Feb 26, 2023

The Unexpected Winners Of The ChatGPT Generative AI Revolution

Posted by in categories: biotech/medical, chemistry, robotics/AI

OpenAI’s ChatGPT has taken the world like wildfire and continues to make headlines. However, the Generative Artificial Intelligence (GAI) has been around for a very long time. The technology was first pioneered in academia with Ian Goodfellow and Yoshua Bengio publishing their first seminal work on Generative Adversarial Networks in 2014 and then Google picked up the torch and published seminal papers and patents in both GANs and generative pre-trained transformers (GPT). In fact, my first paper on generative chemistry, was published in 2016, first granted patent in 2018, and the first AI-generated drug went through the first phase of clinical trials.

Forbes is one of the most reputable content providers on the planet and probably the most reputable when it comes to anything dealing with money. If Forbes does not classify you as a billionaire, you are not a billionaire. It has decades of high-quality expert-generated longitudinal text, and multimedia content in multiple languages. In addition to elite human reporters and editors, it also has a small army of content creators specializing in specific areas contributing to Forbes.com. For example, it is my 5th year as a contributor and I contribute regularly to keep the pencil sharp. This massive human intelligence may be partly repurposed to help develop internal generative resources within the Forbes empire, help curate the datasets and help train or benchmark third-party generative resources. I would gladly volunteer a small amount of time to such a task.
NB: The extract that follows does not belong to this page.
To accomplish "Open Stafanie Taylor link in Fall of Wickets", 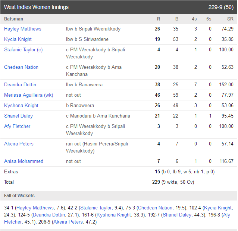I will click(96, 208).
Nature and several other journals in the Nature Publishing Group portfolio are considered to be the Olympus in academic publishing. To publish in one of the elite Nature journals academics spend months and sometimes years going through the rounds of editorial and then peer-review. The quality of the data is questioned, all experimental data is disclosed, and the thousands or millions of dollars that went into the experiments are presented in the form of a paper and supplementary materials.

Having vast amounts of highest-quality data that is not available to the public gives Nature and other publishers the ability to either develop their own versions of ChatGPT, sell or license the data, and restructure the editorial and review processes to create more value for the future generative systems.